Nonetheless, the findings presented here extend our understanding of the relationship between stress and airway inflammation in asthma and provide further evidence for the involvement of the insula and ACC in this relationship. Further, these data may provide new insight into the roles of the subregions within the insula and ACC. Our data also lend support to the hypothesis that the IL-1β/IL-17 pathway is involved in the interrelationship between psychological factors and asthma. Together, this work highlights both central and peripheral targets for intervention directed at buffering the effects of stress on chronic inflammatory disease, particularly in individuals under chronic stress.

Supplementary Material

1

Highlights.

  • Chronic stress is associated with increased depression and anxiety and poorer asthma control.

  • Asthmatics with high chronic stress have an increased cortisol response to the TSST.

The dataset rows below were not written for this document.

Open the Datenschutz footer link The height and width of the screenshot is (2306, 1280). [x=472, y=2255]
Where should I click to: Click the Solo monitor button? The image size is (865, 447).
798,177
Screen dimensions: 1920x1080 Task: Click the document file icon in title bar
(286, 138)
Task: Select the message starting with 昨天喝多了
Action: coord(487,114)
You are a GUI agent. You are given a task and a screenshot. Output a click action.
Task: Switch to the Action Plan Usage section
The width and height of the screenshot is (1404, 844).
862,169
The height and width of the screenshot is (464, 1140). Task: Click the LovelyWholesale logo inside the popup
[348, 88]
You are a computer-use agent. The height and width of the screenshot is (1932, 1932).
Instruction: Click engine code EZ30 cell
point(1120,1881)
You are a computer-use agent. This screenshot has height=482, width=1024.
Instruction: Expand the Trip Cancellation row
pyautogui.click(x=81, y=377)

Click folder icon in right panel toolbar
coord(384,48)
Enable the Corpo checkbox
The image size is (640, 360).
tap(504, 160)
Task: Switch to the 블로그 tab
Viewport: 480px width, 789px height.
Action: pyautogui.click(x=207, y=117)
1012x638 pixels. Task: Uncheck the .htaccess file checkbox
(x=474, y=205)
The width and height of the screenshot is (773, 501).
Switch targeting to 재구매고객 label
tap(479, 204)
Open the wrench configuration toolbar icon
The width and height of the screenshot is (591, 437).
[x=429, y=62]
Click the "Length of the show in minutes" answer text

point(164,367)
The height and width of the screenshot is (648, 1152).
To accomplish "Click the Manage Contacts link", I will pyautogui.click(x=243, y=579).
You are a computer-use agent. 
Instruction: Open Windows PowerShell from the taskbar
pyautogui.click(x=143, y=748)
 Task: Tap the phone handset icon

  • Glucose metabolism during stress in the insula and ACC predict greater sympathetic reactivity and enhanced expression of airway inflammatory markers

Acknowledgments

The authors wish to thank Michele Wolff, Holly Eversoll, Eveyln Falibene, and Miranda Hyde for their indispensible contribution to collecting and analyzing data, and Jeanette Mumford for guidance and expertise in statistical analysis and display of data. This research was supported by the National Center for Complementary and Integrative Health (K01-AT006202 to Rosenkranz), a core grant to the Waisman Center from the National Institute of Child Health and Human Development (NICHD) P30HD003352 to Albee Messing, Altermed Research Foundation, Evjue Foundation, and generous donations from individuals to the Center for Investigating Healthy Minds. No donors, either anonymous or identified, have participated in the design, conduct, or reporting of research results in this manuscript.

Footnotes

1

The FDG brain scan was only 30 min in duration. FDG lung scans were also acquired for an additional 25 min, but not reported on here.

2

It is noteworthy that these previous studies did not employ a control task with which to compare FeNO response, and though the control task was not associated with an increased cortisol response, the increase in FeNO in our data was comparable to that of the stress task suggesting that perhaps the control task was somewhat stressful as well.

3

Given the resolution and smoothing of these data, we cannot be precise in our localization of this cluster and our description is meant as an approximation. Nonetheless, the neural correlates of this cluster are more consistent with those of the anterior aspect of this region.

4

Note IL-1R1, the receptor for IL-1β, was measured because measurement of IL-1β mRNA cannot distinguish between the cleaved, biologically active form and the immature isoform of IL-1β protein.